TEKS BACAAN:
>>>>

Sunday, November 11, 2007

Segmentasi Posisi Keuangan Pribadi

Segmentasi Posisi Keuangan Pribadi
Elvyn G Masassya Praktisi keuangan
Anda tentu sering mendengar berbagai lembaga bisnis menggunakan istilah segmentasi. Mulai dari segmentasi pasar berdasarkan demografi, berdasarkan geografi, dan atau pendekatan lain.
Inti dari semua itu adalah agar lembaga bisnis bisa lebih mudah memilah-milah target pasar. Misalnya, segmen orang dewasa dibedakan dari segmen remaja. Atau pasar di daerah Kalimantan tentu tidak sama perilakunya dengan pasar di Sumatera dan sebagainya.
Lantas, apa hubungan segmentasi bisnis itu dengan keuangan pribadi? Hubungan langsung tidak ada, tetapi dalam bisnis jika salah menyegmentasikan pasar dan produk, maka kerap hanya menghasilkan kegagalan.
Hal yang sama juga bisa terjadi pada segmentasi keuangan pribadi. Apa maksudnya? Begini. Kita semua tentu memahami masyarakat hidup dengan berbagai gaya hidup. Ada istilah jet set society, ada pula kalangan yang hidupnya penuh hura-hura. Tragisnya, meski kesukaan sama, belum tentu semua penggemar pola hidup semacam itu memiliki kondisi keuangan yang sama.
Tidak heran bila kemudian kita mendengar istilah "lebih besar pasak daripada tiang", atau malah hidupnya selalu terjerat utang. Dengan kata lain, hidup dalam kenikmatan semu sesaat tatkala berada di lingkungan tersebut, tetapi sehari-harinya penuh dengan masalah keuangan.

<<<<

DATA TERKUMPUL:
>>>>

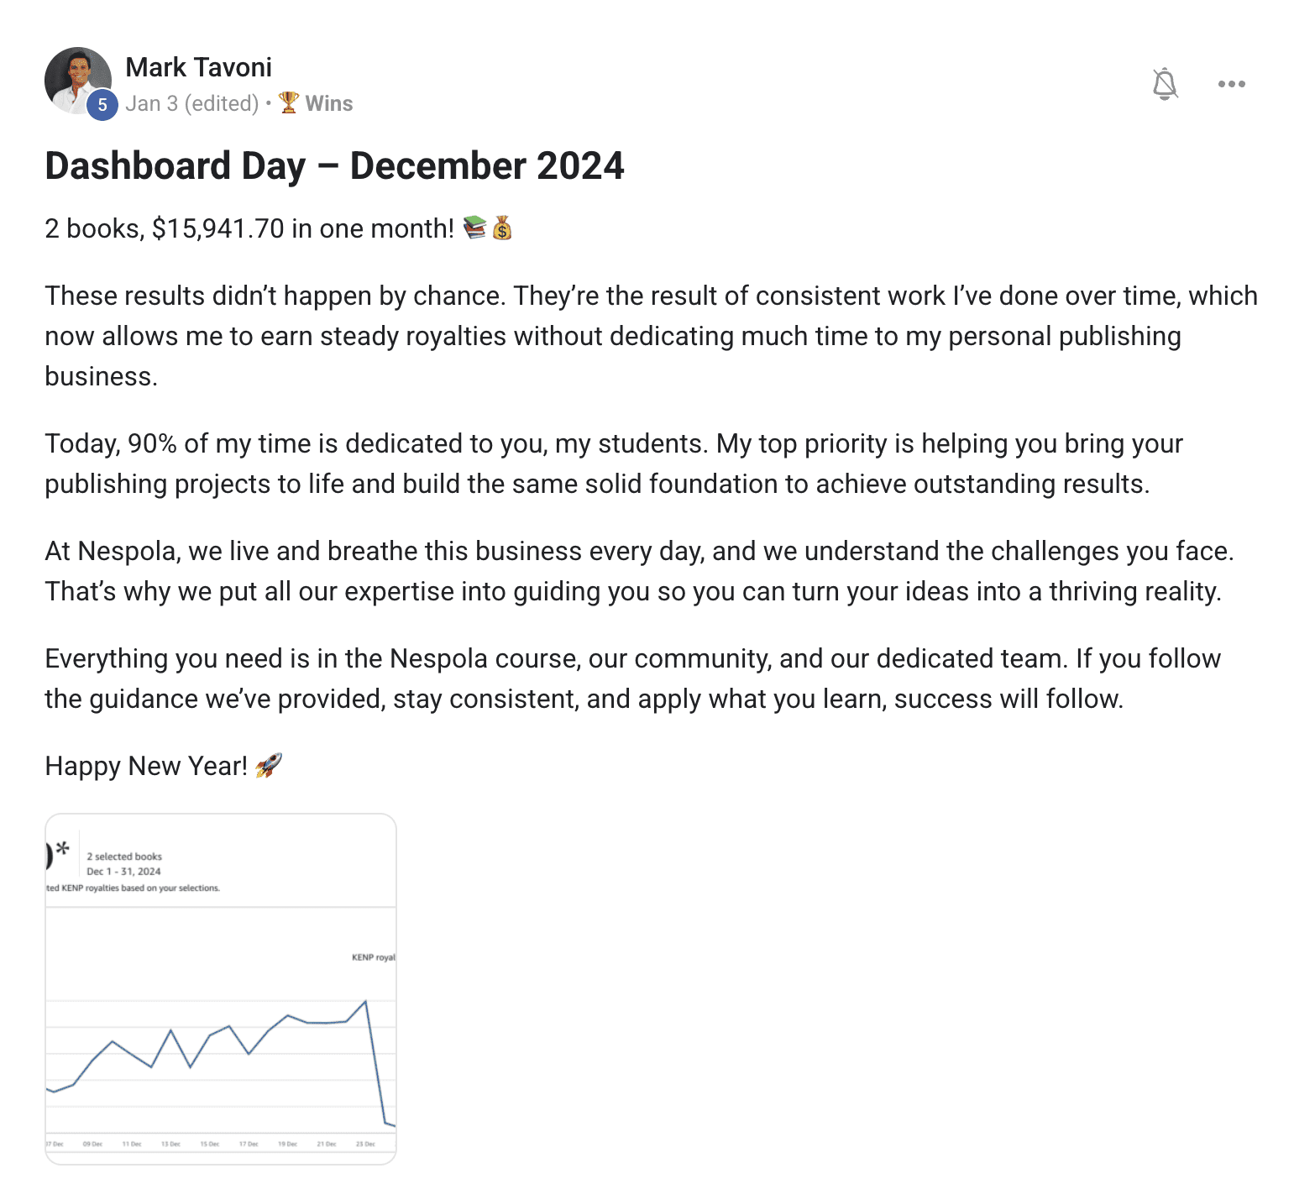Click the trophy icon beside Wins
1315x1184 pixels.
tap(289, 102)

<<<<

TUGAS LATIHAN: Lanjutkan teks tentang segmentasi posisi keuangan pribadi setelah kalimat terakhirnya.

JAWABAN TUGAS:
Oleh karena itu, sangat penting untuk lebih dahulu memahami sebenarnya Anda berada di segmen keuangan pribadi yang mana agar tidak terjerat dalam berbagai masalah keuangan yang Anda buat sendiri.
Untuk melihat segmentasi keuangan ini sebenarnya relatif mudah. Saat ini ada beberapa metode dalam mengklasifikasikan kelompok masyarakat. Mungkin Anda pernah mendengar istilah kelompok A, B, C di masyarakat. Atau yang lebih mudah, terkadang ada survei yang mengajukan pertanyaan berapa pendapatan Anda. Misalnya, apakah pendapatan Anda antara Rp 1 juta-Rp 5 juta per bulan, Rp 5 juta-Rp 10 juta per bulan, Rp 10 juta-Rp 20 juta per bulan, atau di atas Rp 20 juta per bulan.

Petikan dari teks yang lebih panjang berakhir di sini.